Le Corsaire; Choreographer: Anna-Marie Holmes; Dancers: (from left) Maria Kochetkova & Wei Wei; Photo: Conrad Dy-Liacco
Hong Kong Ballet’s major première this season is Le Corsaire (the Pirate). Premièred at the Paris Opera in 1856, this three-act ballet was completely re-choreographed in 1899 by Marius Petipa for the Imperial Theatres in St. Petersburg. It is from this production that present productions are derived. Le Corsaire, however, is not as popular as Petipa’s more famous classics such as Swan Lake and The Sleeping Beauty.
Hong Kong Ballet’s new production is by Anna-Marie Holmes who first staged this ballet for the Boston Ballet in 1997. Her production is the most well-known Western production, and is already in the repertory of a number of companies worldwide including the American Ballet Theatre and the English National Ballet. This latest version has been slightly shortened to suit Hong Kong Ballet’s resources.
Holmes strives to be as faithful as possible to Petipa’s 1899 choreography. She has however made some minor changes; she has also transferred the pas de trois of odalisques from Act 3 to Act 1. The famous set pieces – the pas de deux and the “Le jardin anime” dream scene - are still intact.
Inspired by Byron’s 1814 poem, the ballet’s flimsy story follows the escapades of a handsome pirate, Conrad, who journeys across the high seas to save his beloved slave girl, Medora. It is a swashbuckling fantasy tale of captive maidens and cutthroats, love and betrayal. In view of this shortened version, perhaps it is better not to worry too much about the logic of the story and just enjoy the feast of dancing offered by this ballet.
So how was the dancing? Hong Kong Ballet’s dancers were on their best form in this ballet which is not really in their natural style. This ballet really needs the larger-than-life flamboyant style of the top Russian ballet stars and companies to carry off successfully.

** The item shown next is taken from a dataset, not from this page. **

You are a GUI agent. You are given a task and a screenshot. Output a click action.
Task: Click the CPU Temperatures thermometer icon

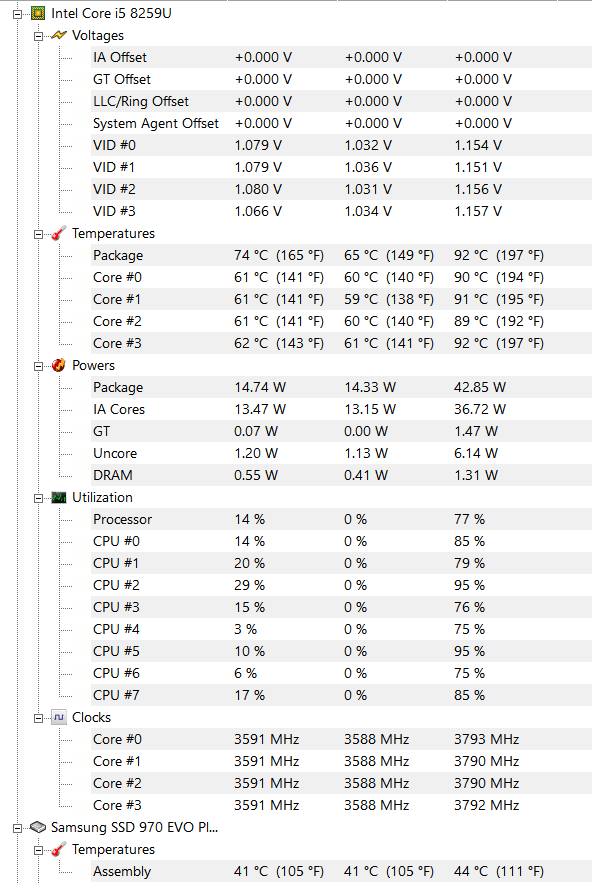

Fortunately, in the first cast of the lead role of Medora was Maria Kochetkova, a guest star from the San Francisco Ballet. She had a dazzling technique; her multiple turns were truly breathtaking. Kochetkova was radiant in the “Le jardin anime” scene. But she left one slightly cold in terms of expressiveness.
Wei Wei was lackluster as the chief pirate Conrad. Fortunately, Shen Jie had more presence as Birbanto who rebelled against him. In a later cast, Lucas Jerkander also impressed as Birbanto. And Xia Jun was excellent as the evil slave-trader Lankendem. Li Jiabo however was underpowered as the male slave Ali.
In the female roles, Ye Feifei danced sharply as Gulnare. Chen Zhiyao stood out in the trio of odalisques. The short storm scene at the end was vividly and theatrically presented. Hugo Millan’s colorful set and costume designs also enhance this production. By the way, is it still necessary for artistic director Septime Webre to speak before the beginning of every performance? He should be familiar by now after taking office last summer.
In the Event; Choreographers: Crystal Pite; Photo: Rahi Rezvani
Nederlands Dans Theater 1
The following week saw a welcome return visit by Nederlands Dans Theater after nearly a decade. The best of the four pieces shown are the opening and closing works. The opening piece, In the Event, by Crystal Pite is in this Canadian choreographer’s usual bleak style. Human suffering seems to fascinate this choreographer. In the beginning of the piece, a community seems to be watching over a corpse, and their dancing is deliberately slowed down as if frozen. And there seems to be a storm halfway through the work. The ensemble frequently arrays itself in different layers making some fascinating formations.
The final work, Safe as Houses, is by its current artistic directors Sol Leon and Paul Lightfoot. It shows off the phenomenal technique of this company’s dancers. The cast is divided into two groups, attired in black and white. A partition in the middle is constantly rotating. The choreography is powerful and theatrical. The three duets at the end are mesmerizing, especially the final one.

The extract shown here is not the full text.